Er waren geen sprekers. De kist stond op het podium en het orgel speelde zacht.
Daar de overledene een sdap'er van de oude stempel was,
klonken de strijdliederen. Ik werd toch nog getroffen toen, bij het langzaam
zakken van de kist. ‘Eens komt de schone, klare dag’ werd ingezet, want de tekst
kreeg opeens een nieuwe inhoud, veel dieper en wezenlijker dan vroeger op de
meetings en de vergaderingen.
Toen de plechtigheid ten einde was, wandelden we, sigaretjes opstekend, terug in
een niet langer samenhangende stoet, die elke zin verloren had. Naast mij ging
een oude man, die steunde op een wandelstok.

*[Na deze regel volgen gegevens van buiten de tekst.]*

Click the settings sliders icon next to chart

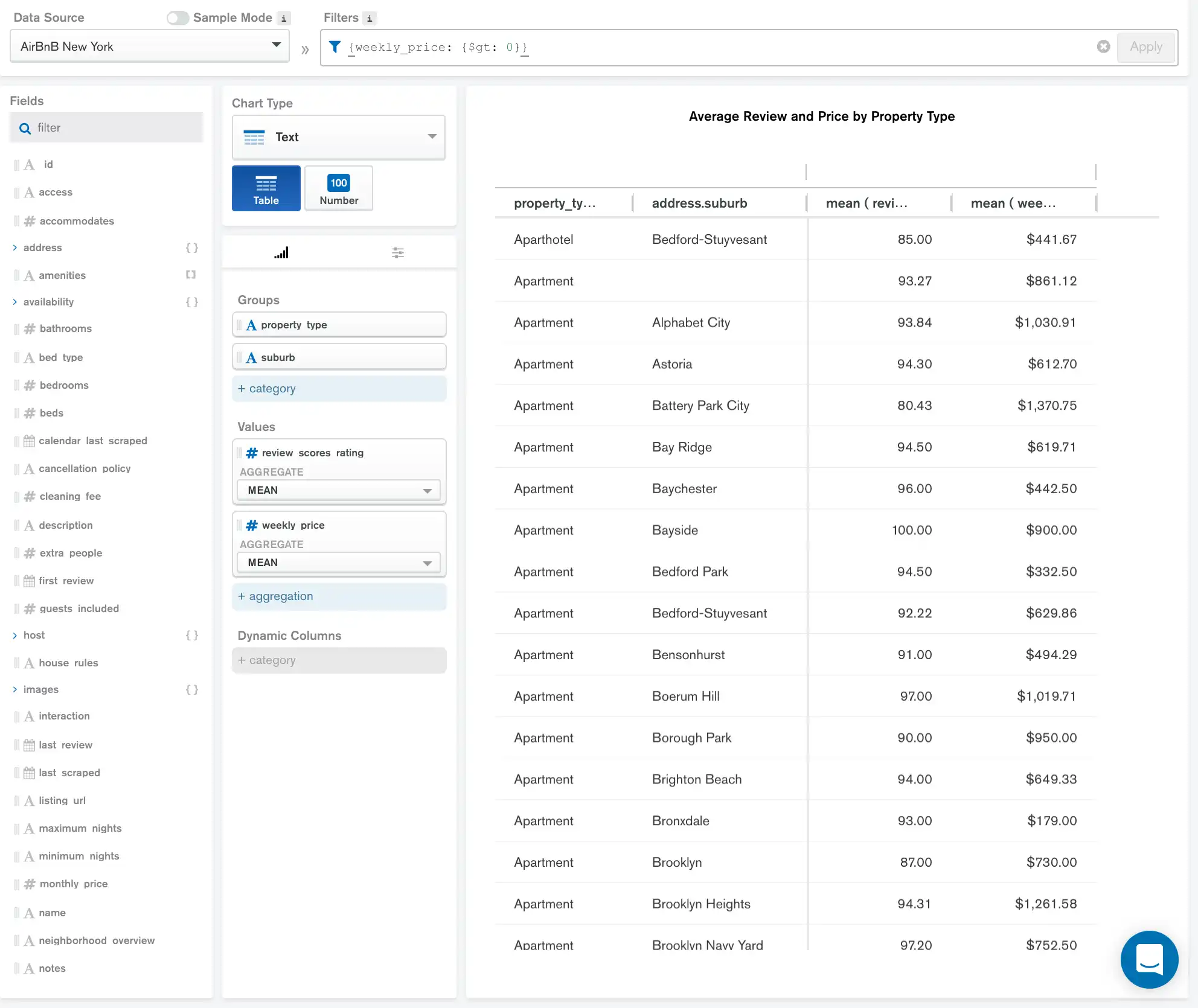pyautogui.click(x=398, y=253)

‘Hebt u hem goed gekend?’ vroeg hij.
‘Nee, helemaal niet,’ antwoordde ik.
En ik legde hem uit, waarom ik hier dan tóch was.
Hij knikte begrijpend.
‘Ik heb hem ook niet gekend,’ zei hij.
‘O nee?’
Ik wachtte op zijn explicatie.
‘Maar ik ga naar al dit soort plechtigheden toe,’ vervolgde hij.
We liepen weer een poosje zwijgend verder. Hij leunde zwaar op die stok en hij
had de hijgende ademhaling van iemand, die in een slecht vel steekt. Opeens zei
hij: ‘Toen die moffen kwamen, he, toen zeg ik tegen m'n jongens - zestien en
zeventien waren ze - ik zeg: “Jongens, daar gaan we wat tegen doen.” Want ik ben
altijd een felle geweest. Nou, ze waren zó, he, alle twee. Ze riepen dadelijk.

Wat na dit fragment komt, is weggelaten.